What you will do
Edit the items below by replacing "Screen dimensions" with "Screen size" wherever it occurs, and leave everything else unchanged.

--- begin Information supplied ---

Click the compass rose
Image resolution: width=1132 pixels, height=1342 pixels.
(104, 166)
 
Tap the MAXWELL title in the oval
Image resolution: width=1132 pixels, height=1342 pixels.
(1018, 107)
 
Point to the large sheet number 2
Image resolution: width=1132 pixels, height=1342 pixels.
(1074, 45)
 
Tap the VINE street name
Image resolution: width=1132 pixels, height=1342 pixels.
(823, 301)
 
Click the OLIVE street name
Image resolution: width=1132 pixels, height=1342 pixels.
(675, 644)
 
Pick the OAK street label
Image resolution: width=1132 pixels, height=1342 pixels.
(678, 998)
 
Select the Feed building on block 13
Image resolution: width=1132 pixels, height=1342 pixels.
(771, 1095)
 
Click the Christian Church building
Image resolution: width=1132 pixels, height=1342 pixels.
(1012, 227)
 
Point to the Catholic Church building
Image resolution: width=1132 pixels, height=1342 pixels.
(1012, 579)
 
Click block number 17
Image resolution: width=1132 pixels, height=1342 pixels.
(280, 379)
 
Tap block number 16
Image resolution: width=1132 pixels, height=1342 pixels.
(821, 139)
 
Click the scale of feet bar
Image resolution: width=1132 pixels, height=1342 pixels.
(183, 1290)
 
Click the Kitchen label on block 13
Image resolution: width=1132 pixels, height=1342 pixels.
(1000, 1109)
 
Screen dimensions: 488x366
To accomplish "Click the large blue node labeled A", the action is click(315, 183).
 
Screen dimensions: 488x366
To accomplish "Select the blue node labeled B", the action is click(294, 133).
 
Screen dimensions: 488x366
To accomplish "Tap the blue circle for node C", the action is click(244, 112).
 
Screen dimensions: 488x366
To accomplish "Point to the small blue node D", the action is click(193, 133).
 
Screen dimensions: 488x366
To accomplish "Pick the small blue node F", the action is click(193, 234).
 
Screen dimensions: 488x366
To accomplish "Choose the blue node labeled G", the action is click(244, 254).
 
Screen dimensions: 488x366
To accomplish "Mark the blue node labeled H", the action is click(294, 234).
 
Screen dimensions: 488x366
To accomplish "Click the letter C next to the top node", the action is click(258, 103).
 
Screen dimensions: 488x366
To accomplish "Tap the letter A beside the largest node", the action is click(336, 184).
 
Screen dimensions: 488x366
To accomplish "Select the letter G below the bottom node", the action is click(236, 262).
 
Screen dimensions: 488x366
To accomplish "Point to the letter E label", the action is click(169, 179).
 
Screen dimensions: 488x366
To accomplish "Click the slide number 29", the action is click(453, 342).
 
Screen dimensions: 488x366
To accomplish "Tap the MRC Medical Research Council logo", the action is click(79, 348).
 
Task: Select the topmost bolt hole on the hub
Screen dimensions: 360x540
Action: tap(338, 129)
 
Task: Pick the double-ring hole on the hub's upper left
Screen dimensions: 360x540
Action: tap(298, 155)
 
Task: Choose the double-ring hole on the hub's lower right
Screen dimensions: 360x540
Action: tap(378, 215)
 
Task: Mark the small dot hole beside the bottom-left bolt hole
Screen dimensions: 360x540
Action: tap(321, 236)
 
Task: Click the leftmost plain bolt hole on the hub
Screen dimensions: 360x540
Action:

--- end Information supplied ---

Response to this task
Click the compass rose
Image resolution: width=1132 pixels, height=1342 pixels.
(104, 166)
 
Tap the MAXWELL title in the oval
Image resolution: width=1132 pixels, height=1342 pixels.
(1018, 107)
 
Point to the large sheet number 2
Image resolution: width=1132 pixels, height=1342 pixels.
(1074, 45)
 
Tap the VINE street name
Image resolution: width=1132 pixels, height=1342 pixels.
(823, 301)
 
Click the OLIVE street name
Image resolution: width=1132 pixels, height=1342 pixels.
(675, 644)
 
Pick the OAK street label
Image resolution: width=1132 pixels, height=1342 pixels.
(678, 998)
 
Select the Feed building on block 13
Image resolution: width=1132 pixels, height=1342 pixels.
(771, 1095)
 
Click the Christian Church building
Image resolution: width=1132 pixels, height=1342 pixels.
(1012, 227)
 
Point to the Catholic Church building
Image resolution: width=1132 pixels, height=1342 pixels.
(1012, 579)
 
Click block number 17
Image resolution: width=1132 pixels, height=1342 pixels.
(280, 379)
 
Tap block number 16
Image resolution: width=1132 pixels, height=1342 pixels.
(821, 139)
 
Click the scale of feet bar
Image resolution: width=1132 pixels, height=1342 pixels.
(183, 1290)
 
Click the Kitchen label on block 13
Image resolution: width=1132 pixels, height=1342 pixels.
(1000, 1109)
 
Screen size: 488x366
To accomplish "Click the large blue node labeled A", the action is click(315, 183).
 
Screen size: 488x366
To accomplish "Select the blue node labeled B", the action is click(294, 133).
 
Screen size: 488x366
To accomplish "Tap the blue circle for node C", the action is click(244, 112).
 
Screen size: 488x366
To accomplish "Point to the small blue node D", the action is click(193, 133).
 
Screen size: 488x366
To accomplish "Pick the small blue node F", the action is click(193, 234).
 
Screen size: 488x366
To accomplish "Choose the blue node labeled G", the action is click(244, 254).
 
Screen size: 488x366
To accomplish "Mark the blue node labeled H", the action is click(294, 234).
 
Screen size: 488x366
To accomplish "Click the letter C next to the top node", the action is click(258, 103).
 
Screen size: 488x366
To accomplish "Tap the letter A beside the largest node", the action is click(336, 184).
 
Screen size: 488x366
To accomplish "Select the letter G below the bottom node", the action is click(236, 262).
 
Screen size: 488x366
To accomplish "Point to the letter E label", the action is click(169, 179).
 
Screen size: 488x366
To accomplish "Click the slide number 29", the action is click(453, 342).
 
Screen size: 488x366
To accomplish "Tap the MRC Medical Research Council logo", the action is click(79, 348).
 
Task: Select the topmost bolt hole on the hub
Screen size: 360x540
Action: tap(338, 129)
 
Task: Pick the double-ring hole on the hub's upper left
Screen size: 360x540
Action: tap(298, 155)
 
Task: Choose the double-ring hole on the hub's lower right
Screen size: 360x540
Action: tap(378, 215)
 
Task: Mark the small dot hole beside the bottom-left bolt hole
Screen size: 360x540
Action: tap(321, 236)
 
Task: Click the leftmost plain bolt hole on the hub
Screen size: 360x540
Action:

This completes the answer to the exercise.